Революционное общество первого периода можно до некоторой степени сравнить с толпой школьников, убежавших тайком от воспитателя на ближайшее поле. Сперва они бегают, шалят, играют и шумно радуются минутной свободе… Но вот наступает вечер и детьми овладевает смутное чувство тревоги перед мраком неизвестного будущего. Еще немного и они трусливо жмутся друг к другу, испуганно переглядываясь между собой. Затем внезапно, изо всех сил, бросаются обратно в школу, где их ждет и выговор и даже наказание, но где они все-таки сознают себя, наконец, в полной безопасности. От этого, конечно, еще далеко до того, чтобы крестьяне и горожане 1789 года также скоро склонили свои головы обратно под иго деспотизма. Так думать — значило бы отрицать, что революция явилась неизбежным, естественным и даже вполне обдуманным результатом предшествующих, подготовивших ее событий, и допускать, что она была не более, как лишь случайным продуктом внезапного порыва.
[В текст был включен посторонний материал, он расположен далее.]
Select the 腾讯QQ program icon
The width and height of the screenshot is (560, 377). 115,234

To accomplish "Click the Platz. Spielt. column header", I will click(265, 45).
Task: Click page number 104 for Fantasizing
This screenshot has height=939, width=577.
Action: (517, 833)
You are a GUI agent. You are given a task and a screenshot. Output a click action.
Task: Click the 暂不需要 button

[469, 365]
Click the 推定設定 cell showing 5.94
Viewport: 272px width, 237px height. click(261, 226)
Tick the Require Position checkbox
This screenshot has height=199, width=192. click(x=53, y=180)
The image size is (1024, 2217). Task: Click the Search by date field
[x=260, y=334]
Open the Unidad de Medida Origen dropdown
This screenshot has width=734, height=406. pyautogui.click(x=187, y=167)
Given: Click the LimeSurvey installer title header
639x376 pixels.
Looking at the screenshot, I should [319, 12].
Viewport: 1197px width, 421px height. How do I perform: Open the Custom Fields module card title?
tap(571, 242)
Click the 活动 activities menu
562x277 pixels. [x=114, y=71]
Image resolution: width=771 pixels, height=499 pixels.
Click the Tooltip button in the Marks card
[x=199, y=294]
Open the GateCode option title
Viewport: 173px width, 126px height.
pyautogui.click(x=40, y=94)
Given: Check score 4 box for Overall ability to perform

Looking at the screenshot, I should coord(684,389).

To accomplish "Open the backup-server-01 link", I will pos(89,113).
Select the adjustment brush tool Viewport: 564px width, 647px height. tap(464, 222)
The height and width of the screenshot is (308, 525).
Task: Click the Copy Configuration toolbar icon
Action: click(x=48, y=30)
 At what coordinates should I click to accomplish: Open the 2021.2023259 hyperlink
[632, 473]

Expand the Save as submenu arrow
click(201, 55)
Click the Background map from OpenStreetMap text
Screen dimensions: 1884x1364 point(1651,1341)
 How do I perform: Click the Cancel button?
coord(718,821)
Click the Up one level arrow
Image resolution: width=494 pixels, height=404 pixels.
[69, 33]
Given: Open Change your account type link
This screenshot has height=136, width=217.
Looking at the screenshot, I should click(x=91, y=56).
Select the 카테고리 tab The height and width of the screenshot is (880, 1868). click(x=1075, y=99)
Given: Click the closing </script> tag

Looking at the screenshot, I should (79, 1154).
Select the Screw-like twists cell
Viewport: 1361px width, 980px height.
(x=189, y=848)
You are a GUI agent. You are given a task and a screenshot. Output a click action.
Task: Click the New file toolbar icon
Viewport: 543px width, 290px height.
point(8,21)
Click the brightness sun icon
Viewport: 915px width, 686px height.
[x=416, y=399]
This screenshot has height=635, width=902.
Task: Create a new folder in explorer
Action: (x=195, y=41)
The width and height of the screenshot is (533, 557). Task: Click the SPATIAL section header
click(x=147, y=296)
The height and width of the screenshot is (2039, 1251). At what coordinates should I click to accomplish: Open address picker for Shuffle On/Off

В настоящее время имеется слишком много самых документальных доказательств для опровержения подобного предположения. Но разумеется тогда никто сразу не мог бы предсказать, до каких пределов дойдет ее развитие или предвидеть ее конечные результаты… Никто, может быть, тогда еще и не решался взглянуть открыто в глаза надвигавшейся опасности…
Стены Бастилии обрушились с таким адским грохотом, что его эхо гулко пронеслось до последней убогой хижины всей Франции. Самый темный селянин постиг в эту минуту, что свершилось что-то важное, великое, нарушившее надолго однообразное течение истории. Все прошлое рухнуло со всеми своими вековыми традициями и застигнутый врасплох таким крушением народ невольно спрашивал самого себя: что же даст ему ближайшее будущее, что принесет ему завтрашний день? Не станет ли этот день днем полного торжества анархии, днем победы толпы оборванцев и нищих, этой язвы страны, сдержать которую будет не в силах никакая власть?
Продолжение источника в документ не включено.